Data for the task Block Start

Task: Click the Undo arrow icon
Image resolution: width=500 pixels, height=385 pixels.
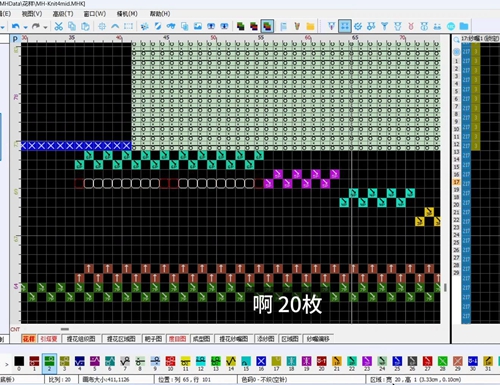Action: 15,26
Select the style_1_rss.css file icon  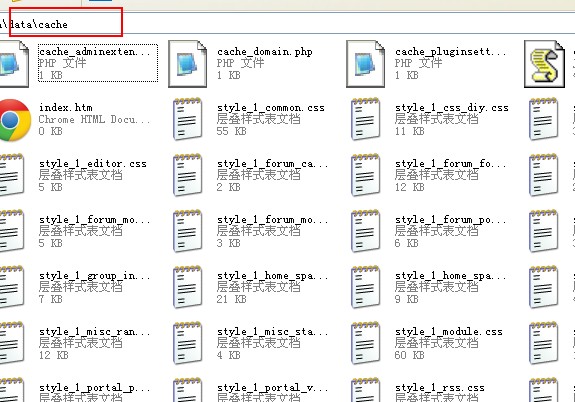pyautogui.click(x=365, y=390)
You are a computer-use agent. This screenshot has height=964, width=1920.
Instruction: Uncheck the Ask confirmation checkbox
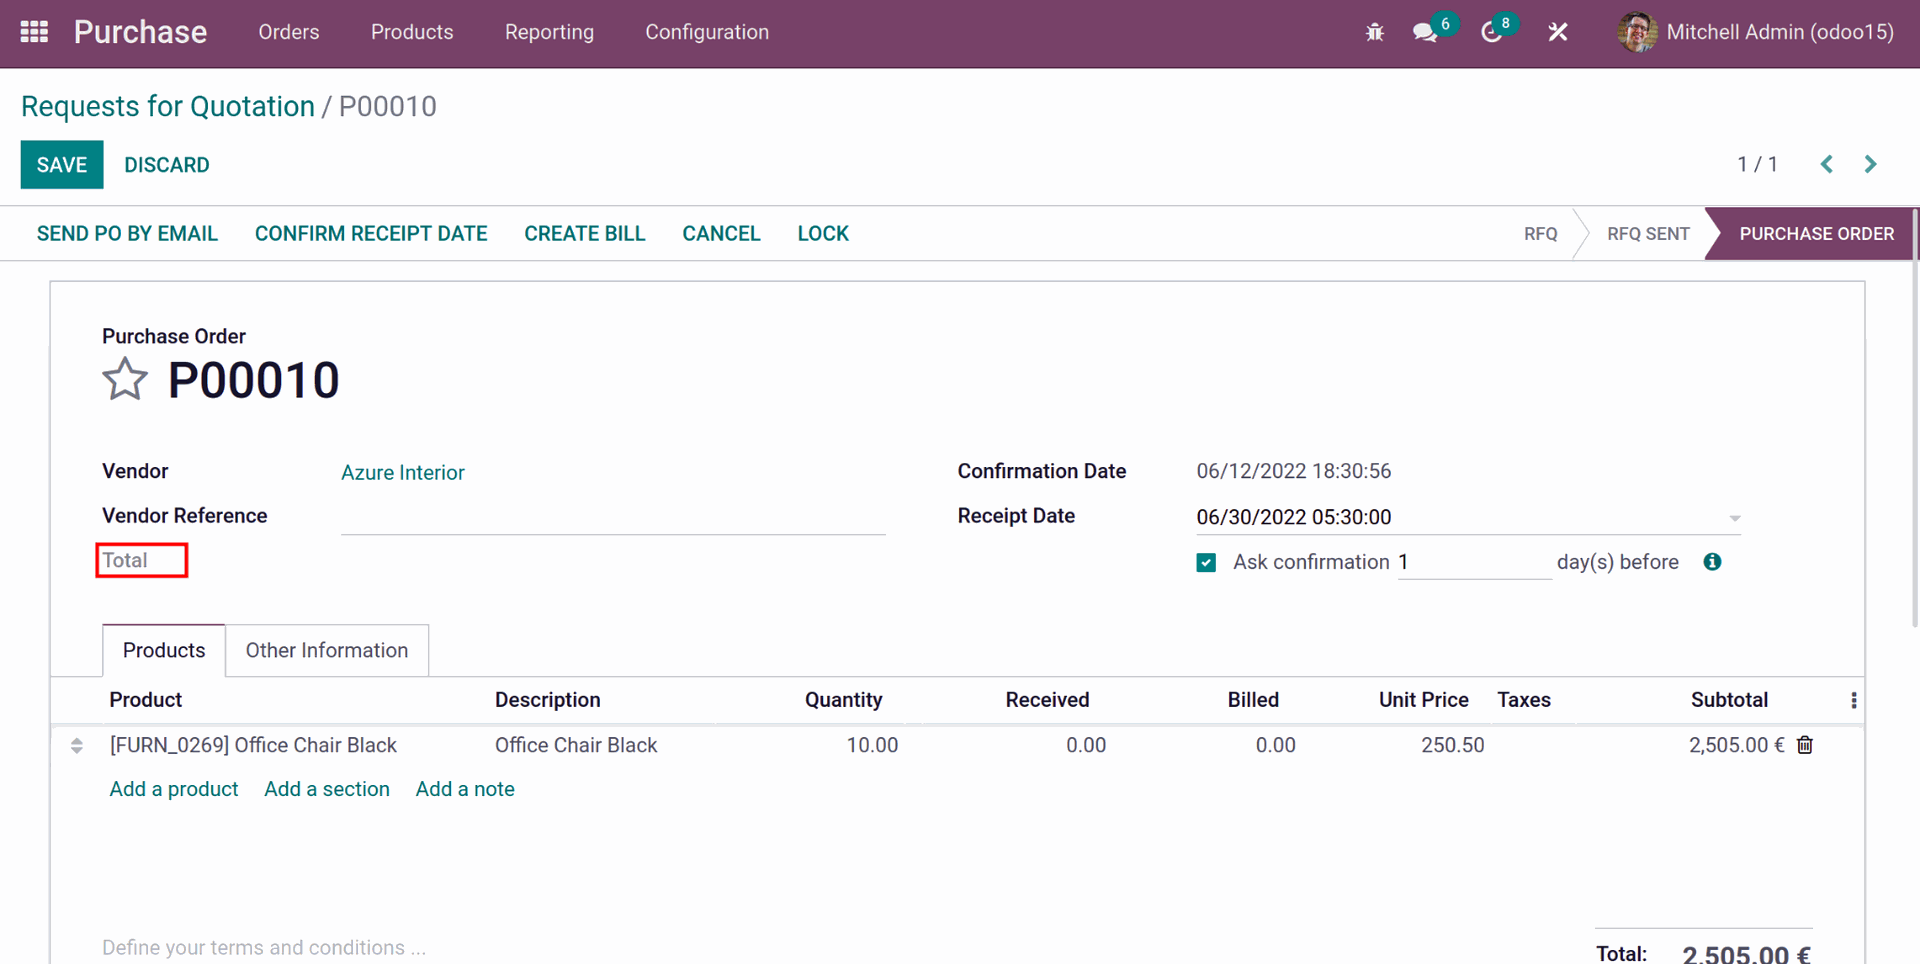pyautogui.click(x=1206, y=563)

Data for the task Block End

Aim of the task:
An exact restatement is expected of the lines from the line containing "Instruction: Uncheck the" to the end of the data above, pictures excluded.

Final answer:
Instruction: Uncheck the Ask confirmation checkbox
pyautogui.click(x=1206, y=563)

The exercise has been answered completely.